Perhaps most important for Haarla´s career in recent years has been her partnership with Ulf Krokfors. In addition to performing as a duo (Heart of a Bird, TUM CD 004, in 2003) and together in various groups led by others, Haarla and Krokfors have co-led a nine-member ensemble, Loco Motife (Penguin Beguine, TUM CD 011, in 2004). Krokfors is also featured in Haarla´s Finnish-Norwegian quintet, which has also included saxophonist Trygve Seim, trumpeter Mathias Eick and drummer Jon Christensen from Norway and has recorded two well-received albums for ECM Records (Northbound in 2004 and Vespers in 2010) touring extensively both in Europe and in North America. In addition, Krokfors was a founding member of the Iro Haarla Quintet (with trumpeter Verneri Pohjola, saxophonist Kari Heinilä and drummer Reino Laine) and the Iro Haarla Sextet, which was first introduced at the Pori Jazz Festival in July 2009 (with Heinilä, Pohjola, trombonist Jari Hongisto and Markku Ounaskari; Kolibri, TUM CD 035, in 2010). Both Haarla and Krokfors are also members of the Juhani Aaltonen Quartet (Conclusions, TUM CD 021, in 2008, and To Future Memories, TUM CD 036, in 2010). Haarla´s collaborations with Aaltonen started in various groups with Edward Vesala in the late 1970s and the 1980s and the three of them even formed a trio that performed at the Pori Jazz Festival in 1983. In addition to their work together in the Juhani Aaltonen Quartet, Aaltonen and Haarla have occasionally performed as a duo.

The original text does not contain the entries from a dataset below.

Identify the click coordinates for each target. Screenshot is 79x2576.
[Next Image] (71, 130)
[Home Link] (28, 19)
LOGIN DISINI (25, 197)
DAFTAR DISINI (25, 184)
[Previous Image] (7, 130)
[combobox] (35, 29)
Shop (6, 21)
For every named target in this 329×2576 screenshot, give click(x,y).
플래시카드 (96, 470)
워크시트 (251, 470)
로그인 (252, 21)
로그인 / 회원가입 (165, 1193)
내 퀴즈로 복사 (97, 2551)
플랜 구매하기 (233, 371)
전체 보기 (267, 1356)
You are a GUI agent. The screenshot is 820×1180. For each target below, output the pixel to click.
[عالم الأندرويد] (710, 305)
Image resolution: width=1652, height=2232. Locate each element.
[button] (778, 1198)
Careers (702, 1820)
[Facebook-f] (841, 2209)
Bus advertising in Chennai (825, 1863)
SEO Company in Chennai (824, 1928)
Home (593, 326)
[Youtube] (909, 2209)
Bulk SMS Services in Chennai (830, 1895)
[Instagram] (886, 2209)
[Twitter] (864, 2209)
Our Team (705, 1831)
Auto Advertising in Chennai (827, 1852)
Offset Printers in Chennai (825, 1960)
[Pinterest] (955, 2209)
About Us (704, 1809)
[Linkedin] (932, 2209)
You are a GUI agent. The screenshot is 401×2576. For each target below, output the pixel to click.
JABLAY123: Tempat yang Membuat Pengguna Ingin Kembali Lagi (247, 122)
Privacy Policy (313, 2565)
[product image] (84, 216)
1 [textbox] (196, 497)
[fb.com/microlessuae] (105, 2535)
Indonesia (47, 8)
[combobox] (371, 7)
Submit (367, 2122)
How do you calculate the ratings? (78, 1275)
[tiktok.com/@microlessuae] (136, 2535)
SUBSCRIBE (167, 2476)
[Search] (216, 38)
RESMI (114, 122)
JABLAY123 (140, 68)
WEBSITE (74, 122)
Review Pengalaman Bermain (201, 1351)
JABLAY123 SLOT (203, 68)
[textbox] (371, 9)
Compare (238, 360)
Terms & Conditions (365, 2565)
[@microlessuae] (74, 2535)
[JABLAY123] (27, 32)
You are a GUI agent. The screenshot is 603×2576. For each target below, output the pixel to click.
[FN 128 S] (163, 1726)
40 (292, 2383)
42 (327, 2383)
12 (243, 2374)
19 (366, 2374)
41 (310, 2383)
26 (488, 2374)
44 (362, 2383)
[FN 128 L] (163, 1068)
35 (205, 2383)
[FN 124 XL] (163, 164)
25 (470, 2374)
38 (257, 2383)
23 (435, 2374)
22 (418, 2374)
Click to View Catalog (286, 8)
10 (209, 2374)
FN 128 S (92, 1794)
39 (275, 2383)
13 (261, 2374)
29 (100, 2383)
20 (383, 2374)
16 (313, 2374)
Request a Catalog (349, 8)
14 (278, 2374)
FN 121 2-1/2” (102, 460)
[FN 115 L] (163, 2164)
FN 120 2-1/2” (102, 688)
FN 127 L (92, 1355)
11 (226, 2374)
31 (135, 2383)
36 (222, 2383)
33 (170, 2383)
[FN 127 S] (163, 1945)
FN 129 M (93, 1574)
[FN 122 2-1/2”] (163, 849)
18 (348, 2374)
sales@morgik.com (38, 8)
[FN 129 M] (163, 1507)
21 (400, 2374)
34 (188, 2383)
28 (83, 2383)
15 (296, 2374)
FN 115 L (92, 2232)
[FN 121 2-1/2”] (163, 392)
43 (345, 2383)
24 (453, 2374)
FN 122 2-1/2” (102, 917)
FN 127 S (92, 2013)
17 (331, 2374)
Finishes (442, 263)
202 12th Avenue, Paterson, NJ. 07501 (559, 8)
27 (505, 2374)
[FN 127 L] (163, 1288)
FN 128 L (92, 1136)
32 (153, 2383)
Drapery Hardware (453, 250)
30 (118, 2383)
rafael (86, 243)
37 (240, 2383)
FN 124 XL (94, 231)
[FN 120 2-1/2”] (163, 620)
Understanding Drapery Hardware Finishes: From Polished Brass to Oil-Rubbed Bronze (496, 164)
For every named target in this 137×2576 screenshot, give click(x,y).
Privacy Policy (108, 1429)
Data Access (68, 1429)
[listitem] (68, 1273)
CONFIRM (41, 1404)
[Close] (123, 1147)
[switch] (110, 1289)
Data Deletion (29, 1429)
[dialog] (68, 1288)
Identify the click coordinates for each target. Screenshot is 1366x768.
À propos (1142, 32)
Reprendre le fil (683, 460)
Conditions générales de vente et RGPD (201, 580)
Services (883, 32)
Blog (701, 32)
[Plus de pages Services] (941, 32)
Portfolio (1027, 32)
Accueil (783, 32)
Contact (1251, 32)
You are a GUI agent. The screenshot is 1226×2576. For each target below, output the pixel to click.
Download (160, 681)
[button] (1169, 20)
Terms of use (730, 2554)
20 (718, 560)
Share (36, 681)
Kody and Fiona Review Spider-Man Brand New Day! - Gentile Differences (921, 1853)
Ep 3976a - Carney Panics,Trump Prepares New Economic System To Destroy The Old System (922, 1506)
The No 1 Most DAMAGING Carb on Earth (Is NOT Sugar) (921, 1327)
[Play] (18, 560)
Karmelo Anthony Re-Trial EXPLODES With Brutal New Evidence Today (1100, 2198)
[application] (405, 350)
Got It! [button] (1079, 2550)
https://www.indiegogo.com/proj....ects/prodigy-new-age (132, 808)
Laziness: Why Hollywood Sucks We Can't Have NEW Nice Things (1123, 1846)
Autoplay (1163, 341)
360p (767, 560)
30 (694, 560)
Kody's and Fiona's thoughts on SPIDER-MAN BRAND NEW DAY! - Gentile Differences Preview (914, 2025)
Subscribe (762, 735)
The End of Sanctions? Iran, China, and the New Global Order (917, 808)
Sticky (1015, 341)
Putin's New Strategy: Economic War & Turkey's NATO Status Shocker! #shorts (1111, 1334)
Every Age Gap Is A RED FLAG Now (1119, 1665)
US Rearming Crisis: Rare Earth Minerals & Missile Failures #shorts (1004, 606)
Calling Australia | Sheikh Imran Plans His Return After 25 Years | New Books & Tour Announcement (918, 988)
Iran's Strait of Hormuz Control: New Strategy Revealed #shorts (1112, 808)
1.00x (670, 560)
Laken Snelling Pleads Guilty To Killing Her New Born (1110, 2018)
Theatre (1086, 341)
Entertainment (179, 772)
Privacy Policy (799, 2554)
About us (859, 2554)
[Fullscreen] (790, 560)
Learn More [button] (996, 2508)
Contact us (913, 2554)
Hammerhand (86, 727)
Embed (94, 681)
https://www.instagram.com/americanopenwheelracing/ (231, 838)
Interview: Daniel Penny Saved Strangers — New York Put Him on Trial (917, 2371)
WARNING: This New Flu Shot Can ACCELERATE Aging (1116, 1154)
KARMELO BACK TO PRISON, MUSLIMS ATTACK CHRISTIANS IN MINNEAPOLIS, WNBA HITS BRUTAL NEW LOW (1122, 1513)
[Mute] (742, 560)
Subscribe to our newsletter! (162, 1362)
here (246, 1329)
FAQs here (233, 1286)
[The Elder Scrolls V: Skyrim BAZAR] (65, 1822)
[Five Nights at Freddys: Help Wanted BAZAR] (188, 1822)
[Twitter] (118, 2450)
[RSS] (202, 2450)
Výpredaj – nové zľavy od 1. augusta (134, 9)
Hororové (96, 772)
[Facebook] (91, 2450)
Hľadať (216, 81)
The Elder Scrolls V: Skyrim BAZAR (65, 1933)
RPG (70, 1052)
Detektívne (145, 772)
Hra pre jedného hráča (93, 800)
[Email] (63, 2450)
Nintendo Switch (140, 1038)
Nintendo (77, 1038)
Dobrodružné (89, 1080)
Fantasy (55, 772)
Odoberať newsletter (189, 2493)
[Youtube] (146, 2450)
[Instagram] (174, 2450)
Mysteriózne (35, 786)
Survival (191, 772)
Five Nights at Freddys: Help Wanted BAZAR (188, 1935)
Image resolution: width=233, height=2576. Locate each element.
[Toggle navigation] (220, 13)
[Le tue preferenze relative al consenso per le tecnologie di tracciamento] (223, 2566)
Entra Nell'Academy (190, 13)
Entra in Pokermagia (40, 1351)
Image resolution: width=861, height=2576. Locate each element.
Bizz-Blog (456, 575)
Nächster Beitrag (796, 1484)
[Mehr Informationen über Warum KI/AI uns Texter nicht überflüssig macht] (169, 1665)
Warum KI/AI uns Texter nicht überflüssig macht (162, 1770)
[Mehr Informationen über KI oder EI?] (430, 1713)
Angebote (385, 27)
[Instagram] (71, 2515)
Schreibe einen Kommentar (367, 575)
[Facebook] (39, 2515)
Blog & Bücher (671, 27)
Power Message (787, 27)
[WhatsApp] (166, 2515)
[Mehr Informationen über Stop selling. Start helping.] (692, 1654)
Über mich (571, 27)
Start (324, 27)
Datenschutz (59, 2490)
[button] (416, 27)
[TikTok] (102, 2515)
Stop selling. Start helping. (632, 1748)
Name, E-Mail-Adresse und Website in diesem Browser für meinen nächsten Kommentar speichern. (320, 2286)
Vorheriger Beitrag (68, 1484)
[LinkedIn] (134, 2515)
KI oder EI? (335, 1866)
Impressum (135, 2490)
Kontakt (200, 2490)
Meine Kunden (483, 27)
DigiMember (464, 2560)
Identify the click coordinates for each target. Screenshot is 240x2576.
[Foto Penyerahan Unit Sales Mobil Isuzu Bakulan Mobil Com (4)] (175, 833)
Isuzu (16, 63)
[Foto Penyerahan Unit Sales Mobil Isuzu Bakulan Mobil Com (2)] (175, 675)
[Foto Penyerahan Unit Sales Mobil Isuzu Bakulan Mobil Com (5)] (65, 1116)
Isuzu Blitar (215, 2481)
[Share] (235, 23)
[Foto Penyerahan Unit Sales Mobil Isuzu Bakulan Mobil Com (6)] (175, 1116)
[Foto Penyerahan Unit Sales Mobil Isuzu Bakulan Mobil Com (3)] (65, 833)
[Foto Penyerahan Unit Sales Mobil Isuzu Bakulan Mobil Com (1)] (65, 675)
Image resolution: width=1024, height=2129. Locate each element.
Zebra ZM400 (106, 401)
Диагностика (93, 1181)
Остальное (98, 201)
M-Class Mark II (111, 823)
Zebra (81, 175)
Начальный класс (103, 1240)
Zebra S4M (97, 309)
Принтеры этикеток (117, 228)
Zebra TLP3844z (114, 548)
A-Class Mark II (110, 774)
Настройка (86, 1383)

Haarla´s oeuvre as a composer has in recent years increasingly included orchestral works. One of her compositions was performed by the UMO Jazz Orchestra with Tomasz Stanko as the featured soloist in a concert broadcast by the European Broadcasting Union (EBU) in 2002. At the Tampere Jazz Happening in 2006 and again in Helsinki in 2007, UMO dedicated an entire concert to her compositions, with the latter concert being broadcast by EBU. In 2015, UMO performed a number of Haarla´s compositions, including two new commissions, in a series of concerts under the heading "UMO Plays Music of Iro Haarla and Edward Vesala" that formed part of UMO´s 40th anniversary celebration.
Haarla´s recent compositions also include five works for a string quartet and piano or harp, which premiered in Helsinki in 2008, and "Ante Lucem - Before Dawn…," a four-part composition for a jazz quintet and a symphony orchestra, premiered by the Iro Haarla Quintet with Norrlandsoperans Symfoniorkester at the Umeå Jazz Festival in Sweden in 2012. Haarla also arranged Tapani Rinne´s compositions for Pori Sinfonietta and the Pori Big Band in 2011 (Luhtahuitti).
In addition to improvised music, Haarla has also recorded and arranged popular music, including for a recording by the singer-songwriter Matti Johannes Koivu (Toisen maailman nimi in 2011).In 2006, Haarla received the Finnish Jazz Federation´s Yrjö Award as the Jazz Musician of the Year. Of Haarla´s recordings, Penguin Beguine received the Emma Award for the Best Finnish Jazz Recording of the Year in 2005 and Vespers in 2011.